• _What you need to do_: Rewrite the entries below, replacing "coordinate pair" with "point" wherever it occurs and leaving all other text unchanged.

── Working data ──

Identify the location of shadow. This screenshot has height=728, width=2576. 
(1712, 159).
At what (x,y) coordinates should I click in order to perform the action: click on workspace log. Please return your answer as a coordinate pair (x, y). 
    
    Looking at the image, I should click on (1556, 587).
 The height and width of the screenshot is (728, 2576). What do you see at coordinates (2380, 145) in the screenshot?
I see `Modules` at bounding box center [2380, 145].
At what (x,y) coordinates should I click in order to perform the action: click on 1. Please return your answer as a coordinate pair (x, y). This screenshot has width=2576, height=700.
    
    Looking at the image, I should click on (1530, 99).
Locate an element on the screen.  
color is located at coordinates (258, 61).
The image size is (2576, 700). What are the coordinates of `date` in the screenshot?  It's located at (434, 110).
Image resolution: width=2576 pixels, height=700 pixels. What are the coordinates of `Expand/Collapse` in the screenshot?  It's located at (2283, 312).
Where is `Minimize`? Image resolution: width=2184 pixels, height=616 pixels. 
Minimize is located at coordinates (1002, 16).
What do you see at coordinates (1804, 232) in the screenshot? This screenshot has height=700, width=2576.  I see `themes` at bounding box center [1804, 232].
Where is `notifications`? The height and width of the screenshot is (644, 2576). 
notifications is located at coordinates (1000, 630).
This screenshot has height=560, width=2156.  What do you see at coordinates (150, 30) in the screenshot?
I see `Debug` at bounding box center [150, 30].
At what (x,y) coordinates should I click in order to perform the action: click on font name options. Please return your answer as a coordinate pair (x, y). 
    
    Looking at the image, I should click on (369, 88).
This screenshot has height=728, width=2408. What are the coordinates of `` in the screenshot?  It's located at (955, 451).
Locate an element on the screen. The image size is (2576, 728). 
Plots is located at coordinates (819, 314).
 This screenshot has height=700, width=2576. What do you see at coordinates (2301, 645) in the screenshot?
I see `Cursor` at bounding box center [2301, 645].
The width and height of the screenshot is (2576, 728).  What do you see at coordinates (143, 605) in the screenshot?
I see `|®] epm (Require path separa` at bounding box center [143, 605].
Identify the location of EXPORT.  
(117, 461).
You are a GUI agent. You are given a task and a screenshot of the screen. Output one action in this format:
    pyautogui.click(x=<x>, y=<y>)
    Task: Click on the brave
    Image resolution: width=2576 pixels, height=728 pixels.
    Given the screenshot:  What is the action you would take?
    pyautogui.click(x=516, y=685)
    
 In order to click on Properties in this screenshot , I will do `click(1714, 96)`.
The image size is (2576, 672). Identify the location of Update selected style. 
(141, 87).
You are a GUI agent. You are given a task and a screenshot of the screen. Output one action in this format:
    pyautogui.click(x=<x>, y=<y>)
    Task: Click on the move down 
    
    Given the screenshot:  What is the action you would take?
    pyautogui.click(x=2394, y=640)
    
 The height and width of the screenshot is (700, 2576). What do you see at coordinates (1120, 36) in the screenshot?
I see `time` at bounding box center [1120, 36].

───

• _Written response_:
Identify the location of shadow. This screenshot has height=728, width=2576. 
(1712, 159).
At what (x,y) coordinates should I click in order to perform the action: click on workspace log. Please return your answer as a point (x, y). 
    
    Looking at the image, I should click on (1556, 587).
 The height and width of the screenshot is (728, 2576). What do you see at coordinates (2380, 145) in the screenshot?
I see `Modules` at bounding box center [2380, 145].
At what (x,y) coordinates should I click in order to perform the action: click on 1. Please return your answer as a point (x, y). This screenshot has width=2576, height=700.
    
    Looking at the image, I should click on (1530, 99).
Locate an element on the screen.  
color is located at coordinates (258, 61).
The image size is (2576, 700). What are the coordinates of `date` in the screenshot?  It's located at (434, 110).
Image resolution: width=2576 pixels, height=700 pixels. What are the coordinates of `Expand/Collapse` in the screenshot?  It's located at (2283, 312).
Where is `Minimize`? Image resolution: width=2184 pixels, height=616 pixels. 
Minimize is located at coordinates (1002, 16).
What do you see at coordinates (1804, 232) in the screenshot? This screenshot has height=700, width=2576.  I see `themes` at bounding box center [1804, 232].
Where is `notifications`? The height and width of the screenshot is (644, 2576). 
notifications is located at coordinates (1000, 630).
This screenshot has height=560, width=2156.  What do you see at coordinates (150, 30) in the screenshot?
I see `Debug` at bounding box center [150, 30].
At what (x,y) coordinates should I click in order to perform the action: click on font name options. Please return your answer as a point (x, y). 
    
    Looking at the image, I should click on (369, 88).
This screenshot has height=728, width=2408. What are the coordinates of `` in the screenshot?  It's located at (955, 451).
Locate an element on the screen. The image size is (2576, 728). 
Plots is located at coordinates (819, 314).
 This screenshot has height=700, width=2576. What do you see at coordinates (2301, 645) in the screenshot?
I see `Cursor` at bounding box center [2301, 645].
The width and height of the screenshot is (2576, 728).  What do you see at coordinates (143, 605) in the screenshot?
I see `|®] epm (Require path separa` at bounding box center [143, 605].
Identify the location of EXPORT.  
(117, 461).
You are a GUI agent. You are given a task and a screenshot of the screen. Output one action in this format:
    pyautogui.click(x=<x>, y=<y>)
    Task: Click on the brave
    Image resolution: width=2576 pixels, height=728 pixels.
    Given the screenshot:  What is the action you would take?
    pyautogui.click(x=516, y=685)
    
 In order to click on Properties in this screenshot , I will do `click(1714, 96)`.
The image size is (2576, 672). Identify the location of Update selected style. 
(141, 87).
You are a GUI agent. You are given a task and a screenshot of the screen. Output one action in this format:
    pyautogui.click(x=<x>, y=<y>)
    Task: Click on the move down 
    
    Given the screenshot:  What is the action you would take?
    pyautogui.click(x=2394, y=640)
    
 The height and width of the screenshot is (700, 2576). What do you see at coordinates (1120, 36) in the screenshot?
I see `time` at bounding box center [1120, 36].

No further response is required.